The Olympia Bob Run St. Moritz-Celerina is a bobsleigh track located in the Engadin Valley, Switzerland. It officially opened on New Year's Day 1904 and is the oldest bobsleigh track in the world. It is also the only one that is naturally refrigerated. It is used for other sliding sports, including skeleton and luge.

History
The track was initially created for winter guests from Great Britain who invented bobsleigh. In 1897, the St. Moritz Bobsleigh Club was created. Because of the popularity of the sport, fund raising for the track was completed in 1903 with CHF 11,000 raised. The track served as host to the bobsleigh events for both the 1928 and the 1948 Winter Olympics.
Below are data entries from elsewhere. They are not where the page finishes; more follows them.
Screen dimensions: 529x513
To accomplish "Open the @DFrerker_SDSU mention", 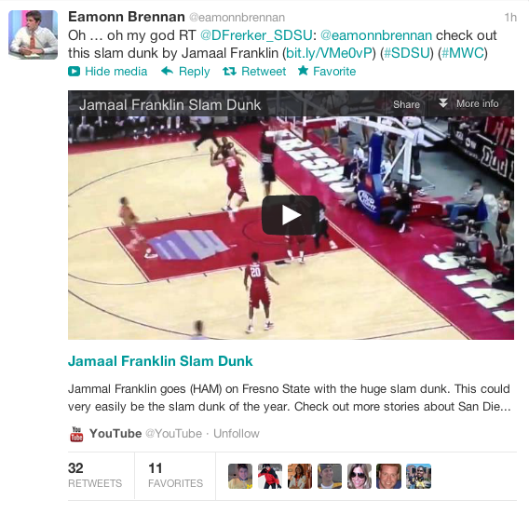I will coord(256,35).
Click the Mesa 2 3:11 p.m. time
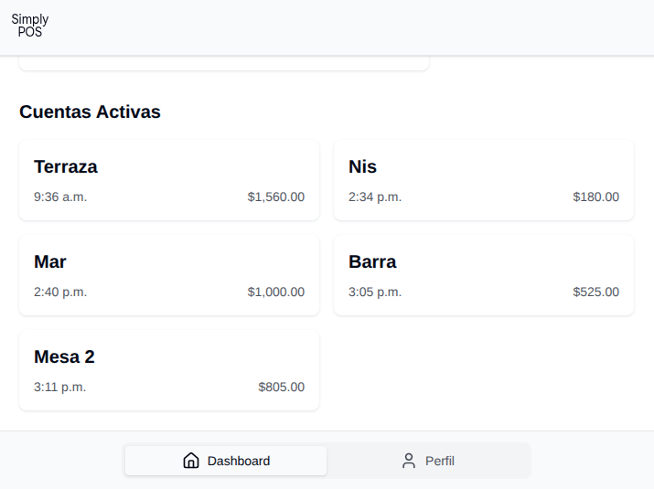Screen dimensions: 654x489 tap(60, 387)
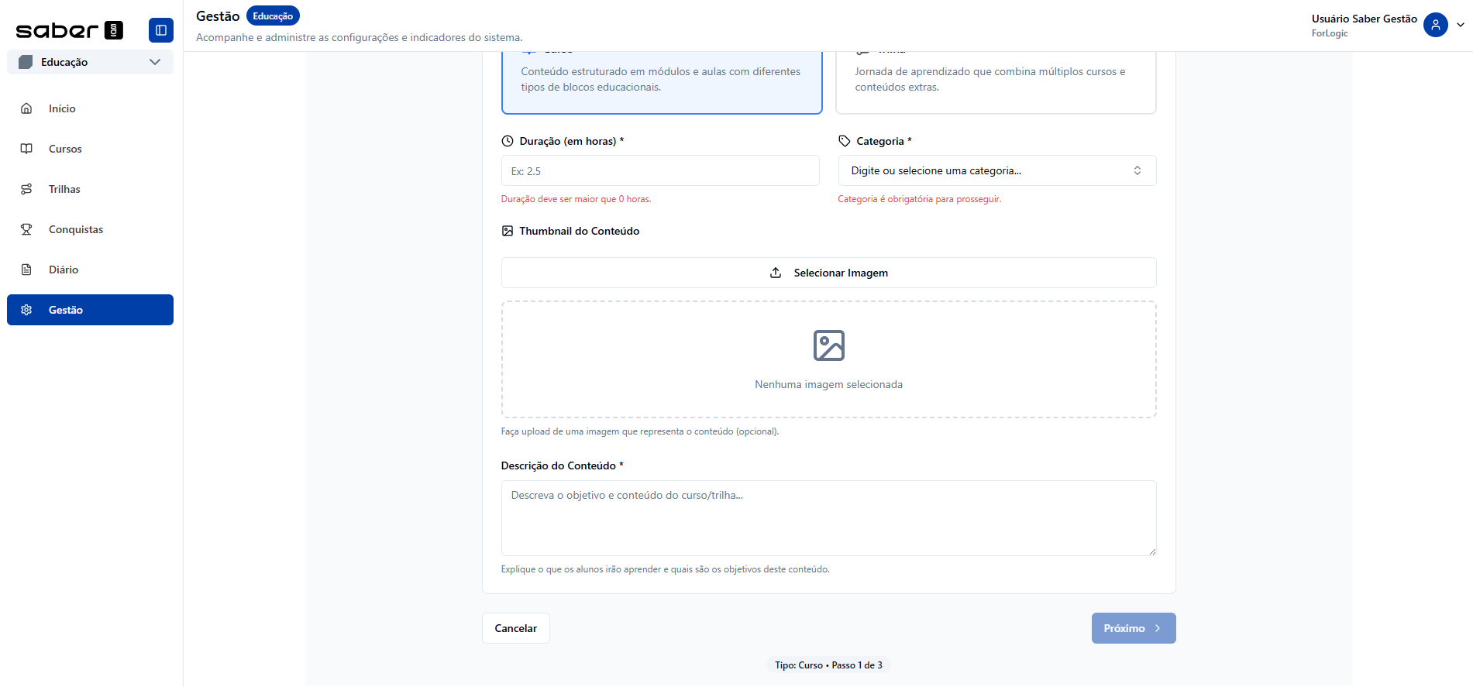The width and height of the screenshot is (1473, 687).
Task: Click the Cancelar button
Action: 515,628
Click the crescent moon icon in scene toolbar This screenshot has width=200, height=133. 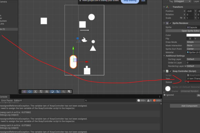coord(52,92)
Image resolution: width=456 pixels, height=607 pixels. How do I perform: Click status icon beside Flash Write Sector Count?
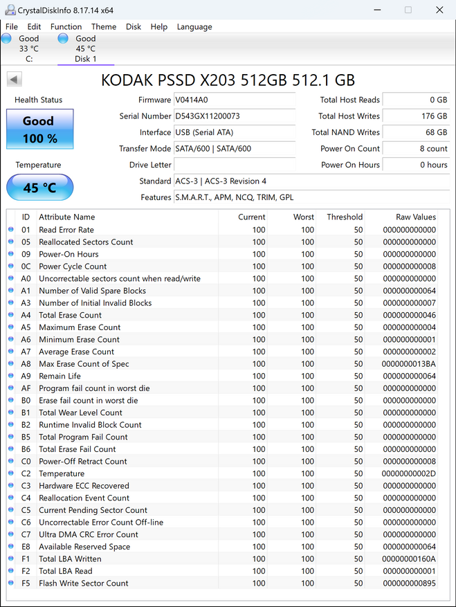coord(10,583)
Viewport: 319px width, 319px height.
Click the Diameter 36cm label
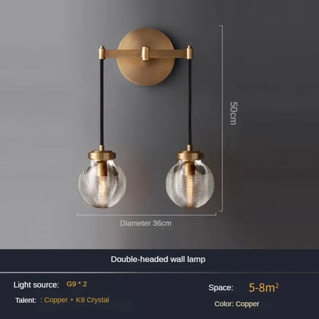[x=146, y=223]
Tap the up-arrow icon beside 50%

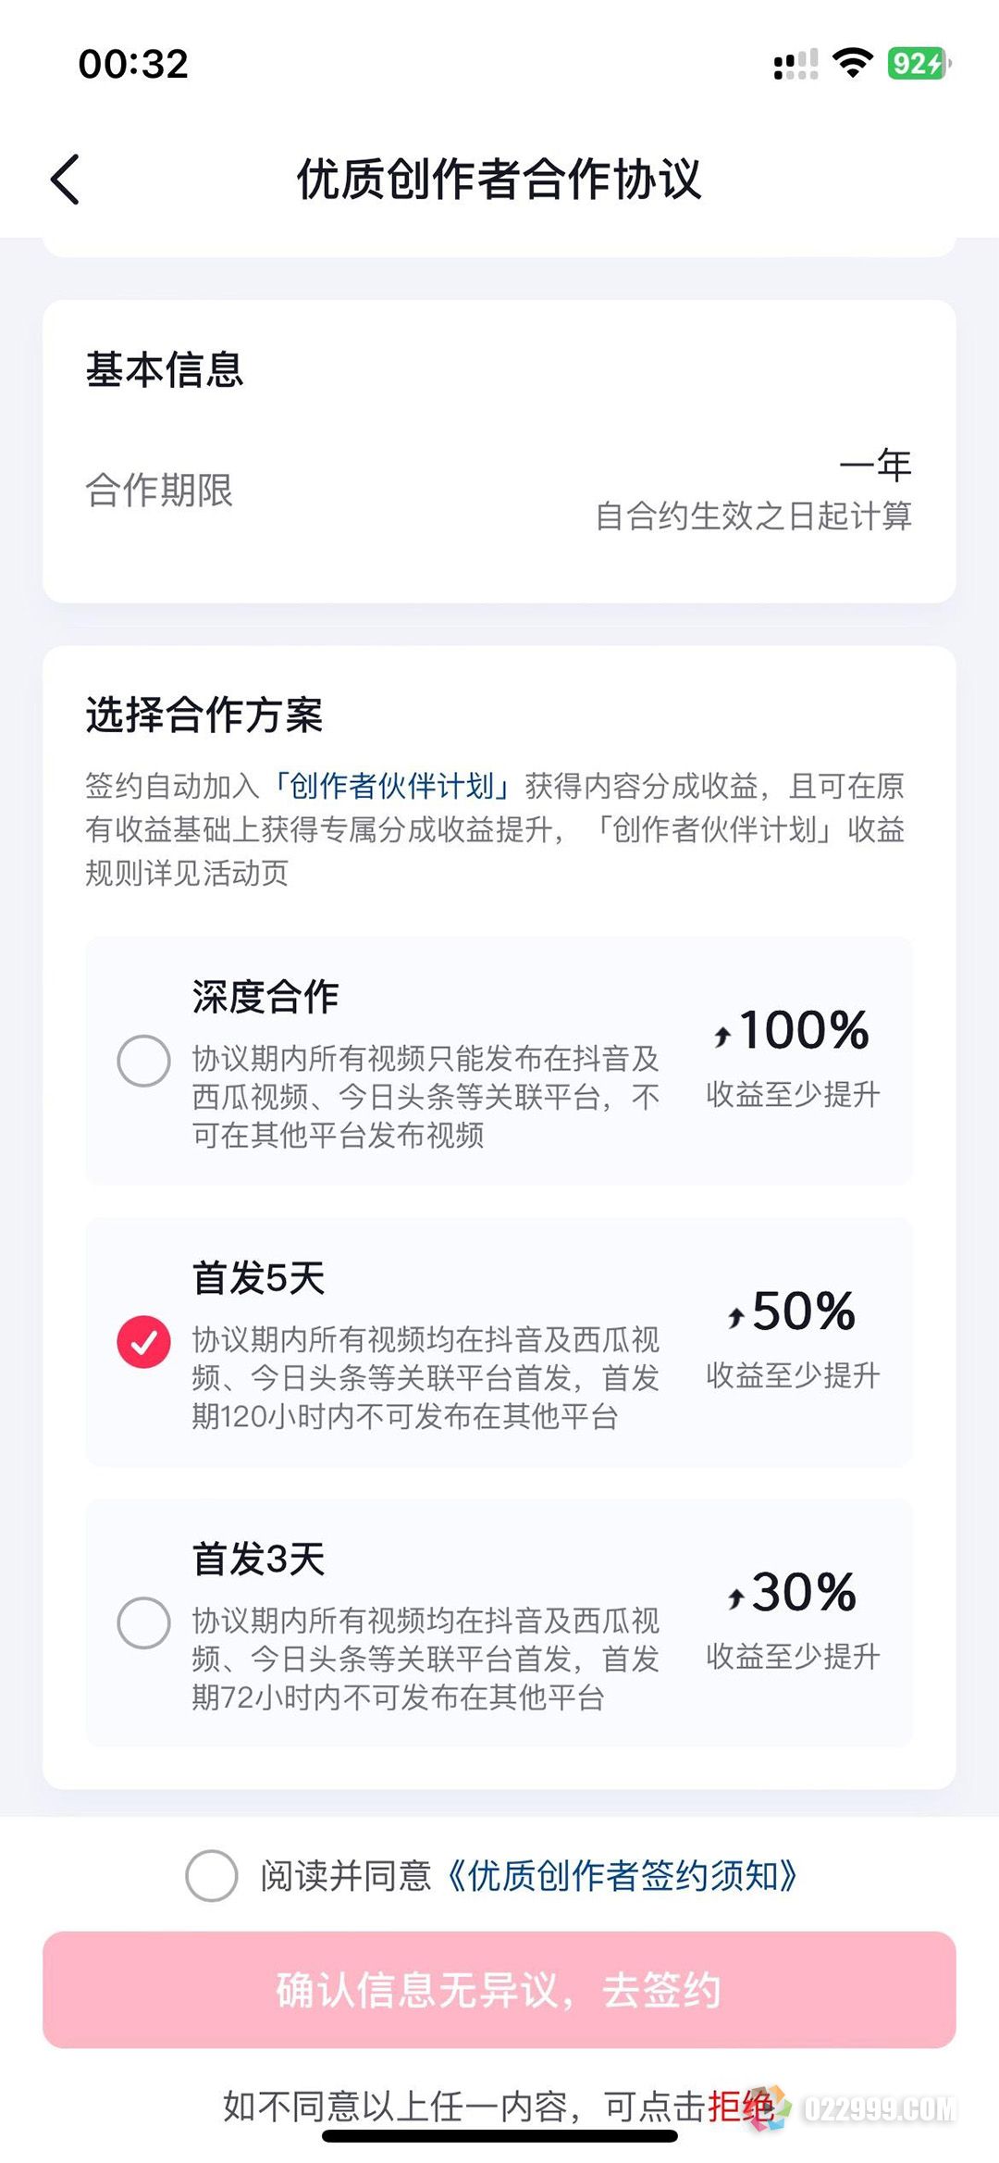point(736,1316)
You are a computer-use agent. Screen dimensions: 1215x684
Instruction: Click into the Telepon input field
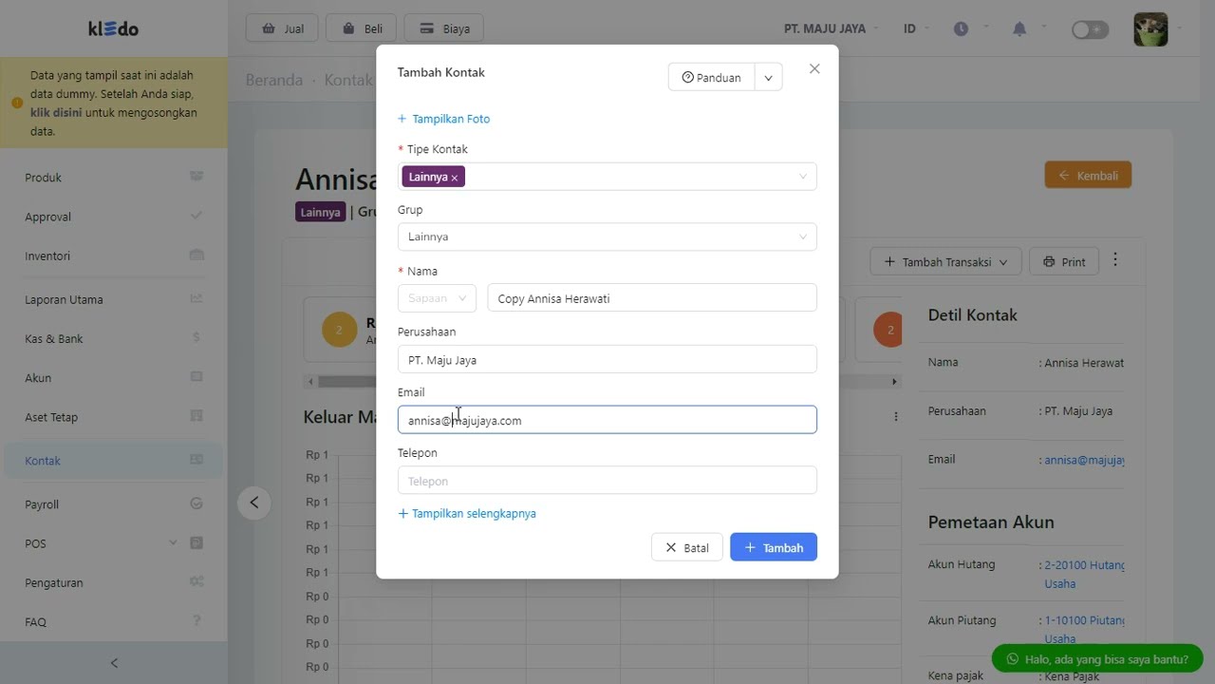607,481
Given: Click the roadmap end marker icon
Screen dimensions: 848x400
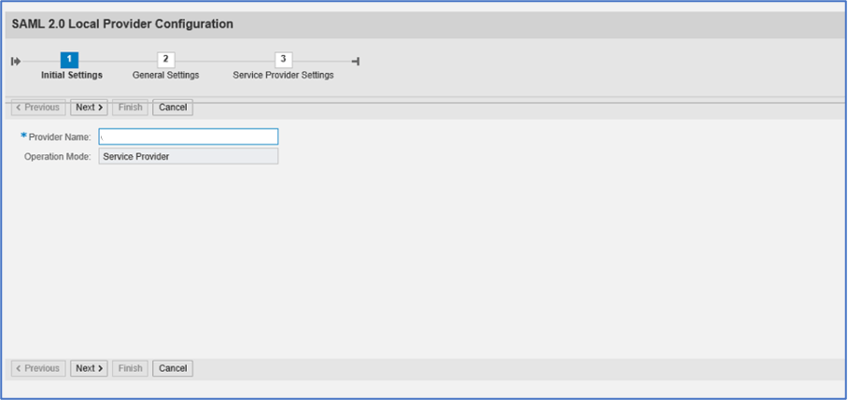Looking at the screenshot, I should pos(356,61).
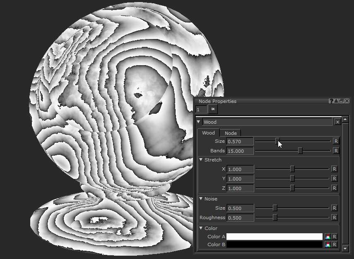
Task: Click the white Color A swatch
Action: coord(275,236)
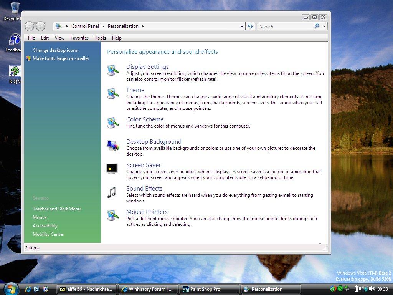
Task: Click the volume speaker icon in the tray
Action: click(371, 288)
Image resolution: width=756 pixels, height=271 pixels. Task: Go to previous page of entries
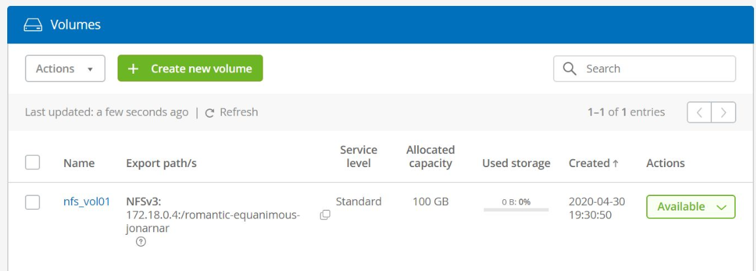(699, 112)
Track modifications have been made several times since the 1948 games, especially in the lower part of the track to adapt on higher speeds of the sleds and the increased braking issues after the end of the run. The horse-shoe corner, constructed of natural stones, was strengthened and its height and radius increased during the winters of 1995 and 1996. This was also important with the addition of guest rides to the program in 1973. In 1972, the Dracula Start House (Starthaus Dracula ) was demolished and a new structure was created to meet the needs of the bobsleigh organizers with further renovations done in 1992, 1993, and 2002. The last additional modification took place in 2002 with the addition of a runoff after the Portago curve that lead to the Frizzoni's Finish lodge.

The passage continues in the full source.